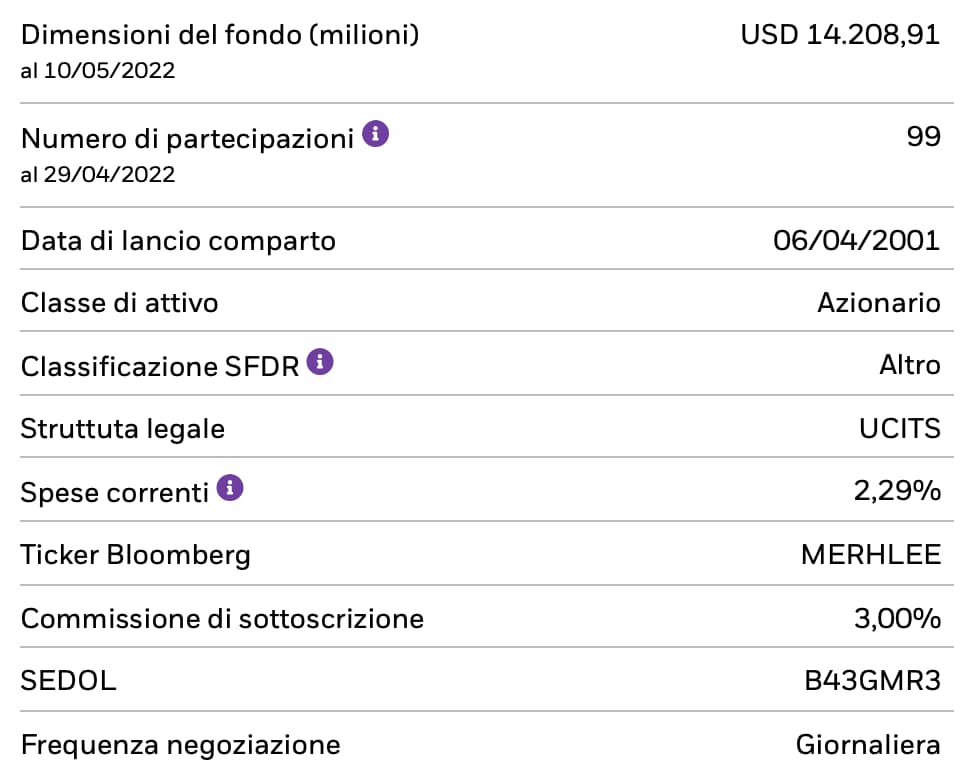Click the SEDOL code B43GMR3
Image resolution: width=964 pixels, height=770 pixels.
tap(873, 682)
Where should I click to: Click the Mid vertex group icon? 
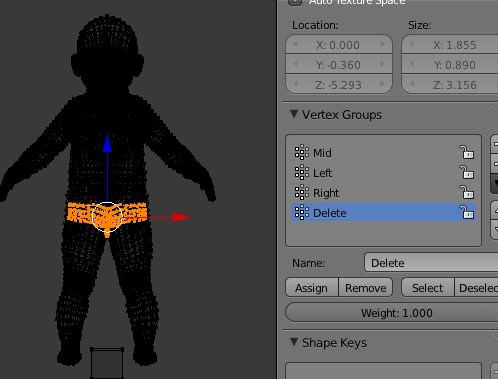(x=302, y=152)
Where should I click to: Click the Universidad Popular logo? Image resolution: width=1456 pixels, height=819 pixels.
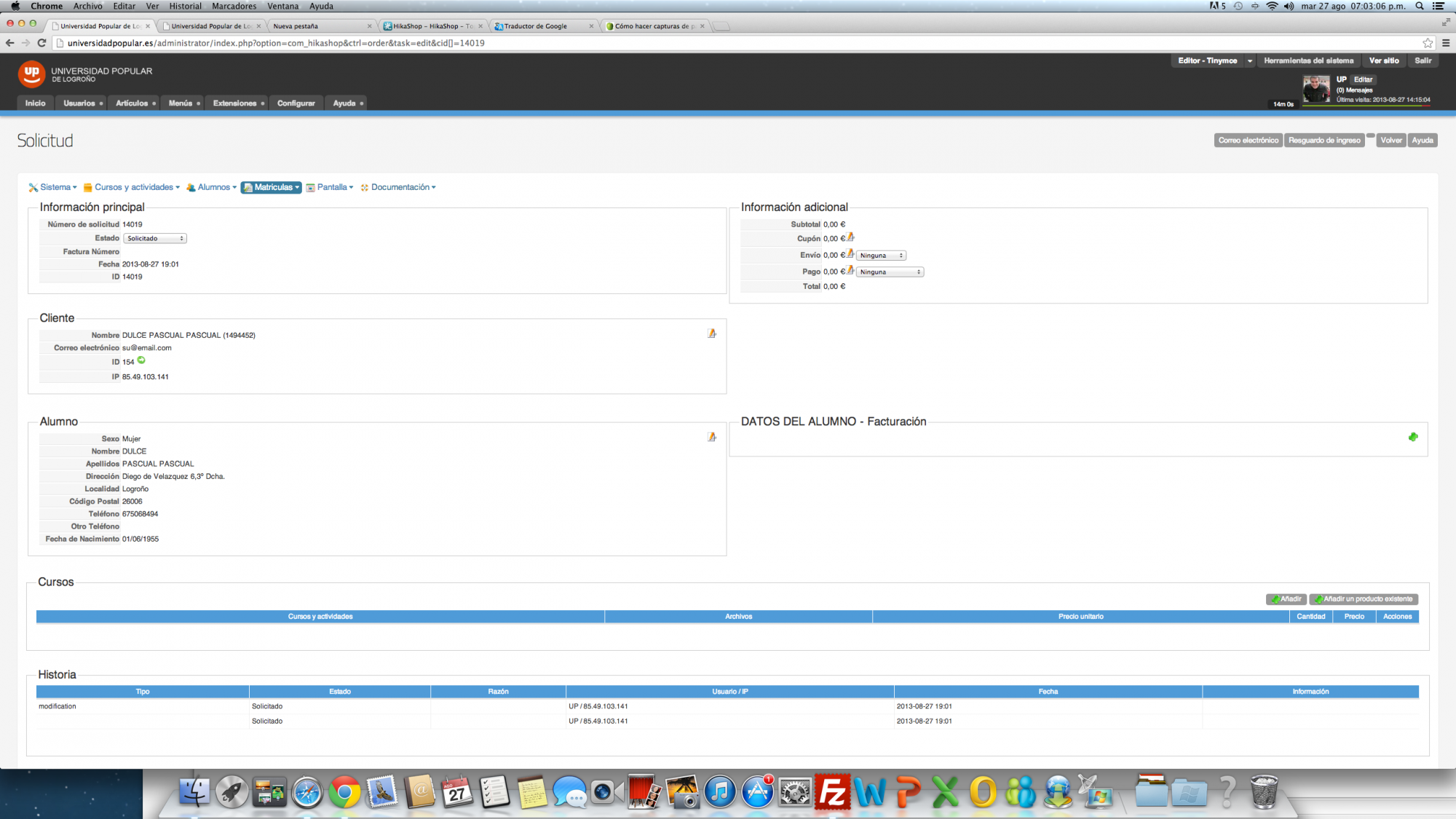pyautogui.click(x=31, y=74)
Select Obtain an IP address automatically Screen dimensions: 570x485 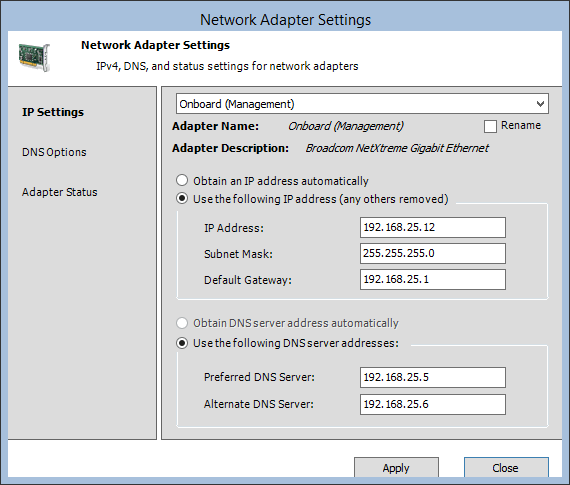(182, 180)
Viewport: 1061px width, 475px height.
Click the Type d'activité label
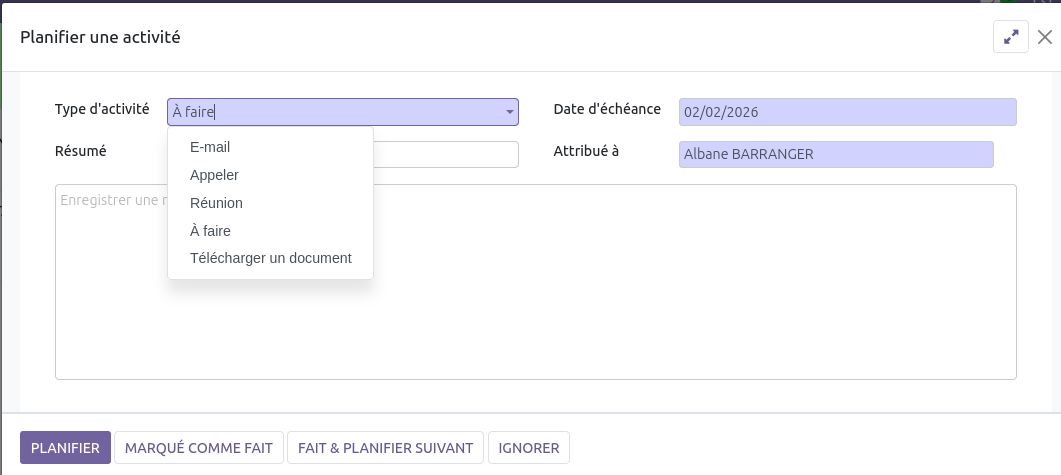(x=102, y=110)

++++++++++

WHAT TO DO = The answer consists of the lines from the one holding "Viewport: 1061px width, 475px height." to the end of the records, inclusive, restated exactly and without pictures.

ANSWER TO THE PROBLEM =
Viewport: 1061px width, 475px height.
Click the Type d'activité label
(x=102, y=110)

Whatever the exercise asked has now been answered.